In its 65 years of publication, Personnel Journal has reported on a wide variety of workplace issues, from the serious to the silly. Some samples follow:
- 1932--Harold F. Clark of Columbia University surveyed lifetime earnings for an array of occupations in 1930 and reported two years later that doctors and lawyers topped his list and could expect to make $117,000 in their lifetimes.
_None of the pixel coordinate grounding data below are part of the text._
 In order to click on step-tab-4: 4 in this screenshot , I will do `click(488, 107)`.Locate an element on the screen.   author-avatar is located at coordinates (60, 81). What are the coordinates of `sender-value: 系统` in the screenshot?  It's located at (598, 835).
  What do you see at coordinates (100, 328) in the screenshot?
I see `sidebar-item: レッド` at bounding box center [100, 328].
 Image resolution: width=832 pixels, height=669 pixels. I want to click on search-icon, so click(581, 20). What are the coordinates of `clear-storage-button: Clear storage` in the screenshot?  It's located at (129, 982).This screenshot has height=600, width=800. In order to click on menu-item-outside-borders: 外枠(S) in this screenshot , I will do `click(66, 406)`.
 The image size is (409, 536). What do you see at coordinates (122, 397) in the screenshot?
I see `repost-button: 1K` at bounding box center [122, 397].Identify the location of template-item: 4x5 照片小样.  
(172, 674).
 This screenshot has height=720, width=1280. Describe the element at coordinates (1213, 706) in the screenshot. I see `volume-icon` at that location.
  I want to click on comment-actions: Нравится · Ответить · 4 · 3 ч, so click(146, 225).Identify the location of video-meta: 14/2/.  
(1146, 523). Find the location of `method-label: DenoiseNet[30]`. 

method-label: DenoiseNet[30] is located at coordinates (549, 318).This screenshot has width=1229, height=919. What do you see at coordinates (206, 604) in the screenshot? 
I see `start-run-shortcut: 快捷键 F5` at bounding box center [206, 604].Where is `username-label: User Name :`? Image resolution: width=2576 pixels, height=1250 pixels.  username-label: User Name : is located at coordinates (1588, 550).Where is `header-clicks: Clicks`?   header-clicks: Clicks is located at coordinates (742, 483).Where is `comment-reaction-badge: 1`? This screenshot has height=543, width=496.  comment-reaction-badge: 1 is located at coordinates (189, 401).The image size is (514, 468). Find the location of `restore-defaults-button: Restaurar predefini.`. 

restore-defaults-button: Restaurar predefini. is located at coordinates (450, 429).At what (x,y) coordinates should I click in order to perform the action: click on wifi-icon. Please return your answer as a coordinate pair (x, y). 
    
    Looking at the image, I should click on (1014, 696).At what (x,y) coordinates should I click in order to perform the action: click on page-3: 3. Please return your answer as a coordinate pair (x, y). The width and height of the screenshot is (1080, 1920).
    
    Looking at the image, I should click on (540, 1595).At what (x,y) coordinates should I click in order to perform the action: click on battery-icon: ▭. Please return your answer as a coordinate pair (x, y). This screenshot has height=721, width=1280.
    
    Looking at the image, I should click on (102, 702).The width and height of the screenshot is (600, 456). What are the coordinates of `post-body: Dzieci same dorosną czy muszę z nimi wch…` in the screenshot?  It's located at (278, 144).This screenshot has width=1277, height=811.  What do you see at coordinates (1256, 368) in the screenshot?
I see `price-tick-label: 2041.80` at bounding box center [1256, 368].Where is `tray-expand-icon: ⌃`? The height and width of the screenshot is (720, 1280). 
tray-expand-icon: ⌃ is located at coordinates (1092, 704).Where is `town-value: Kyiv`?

Farmers, who were at the bottom of the list, could expect to reap $14,000 in the course of their lives.
In the middle of the spectrum came dentists, who could count on lifetime renumeration of $108,000; social workers, $57,000; journalists, $44,000; skilled laborers, $40,000; public school teachers, $30,000, and unskilled laborers, $20,000.
- 1943--Not surprisingly, "Girls in War Plants" concerned an increase in personnel problems that its author tied to the influx of women in defense plants and the moral letdown that accompanies wars.
He complained of loose-talking girls; increased spending in saloons, cabarets, public dance halls and gambling houses; a lack of feminine modesty; surreptitious love-making and a rash of open flirting.
- 1949--An article headlined "Cheap Labor!" told of a company that hired dogs to help security guards patrol company land, but fired them after a union protest. The report continued, "Consequently it was not surprising to read of the Auckland, New Zealand, firm which is being sued by the Electrical Workers Union on the charge of unfair labor practice for employing a ferret to pull 600 feet of wire through a conduit.
"The trick saved the firm the cost of several weeks' work by electricians," the article said. "The union charged the company with employing an unregistered worker, paying insufficient wages and for engaging an under-aged worker."
- 1973--Personnel Journal ran a story headlined "Young Executives: A Source of New Ethics?" that looked at whether the "youth cult" would bring a new brand of morality to the workplace. The authors decided that business managers could breath easy, because "they are not being invaded by a group of young, naive purists, who will threaten the ethics of the firm."
An accompanying editorial, however, said it all: "Business students do not represent an upcoming influx of new ethical standards."